Labyrinth bei Atting Mais-Irrgarten heuer auf den Spuren der alten Ägypter

Der Mais-Irrgarten hat eine Größe von gut 16.600 Quadratmetern. Heuer ist er thematisch an das alte Ägypten angelehnt. Foto: Peter Ruff/privat/dpa

Verschlungene Wege und Irrwege führen durch ein Maisfeld bei Atting. Fünf sorgfältig ausgetüftelte Labyrinths fügen sich hier zu einem riesigen Mais-Irrgarten zusammen - laut dem Deutschen Rekord-Institut in Hamburg ist es mit gut 16.600 Quadratmetern der größte weltweit.
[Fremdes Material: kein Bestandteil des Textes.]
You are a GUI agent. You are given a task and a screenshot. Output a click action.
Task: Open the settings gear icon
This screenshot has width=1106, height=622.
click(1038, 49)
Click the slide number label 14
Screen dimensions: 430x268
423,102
Inhaber Markus Hiendlmeier und der Landrat von Straubing-Bogen, Josef Laumer (CSU), freuen sich auf viele Besucher im Mais-Irrgarten. Die fünf Motive sollen Unterhaltung und kniffelige Aufgaben in verschiedenen Schwierigkeitsgraden bieten. 1998 schnitt Familie Hiendlmeier erstmals ein Labyrinth in ihr Maisfeld. Inzwischen gibt es das Spektakel in zweijährigem Rhythmus. In diesem Jahr dreht es sich inhaltlich um das alte Ägypten.

Kostenlos ist das Vergnügen nicht: Kinder ab vier Jahren und Studenten zahlen laut Veranstalter je Tageskarte sechs Euro Eintritt, für Erwachsene kostet es acht Euro. Es gibt auch einen Spielplatz und einen Biergartenbetrieb.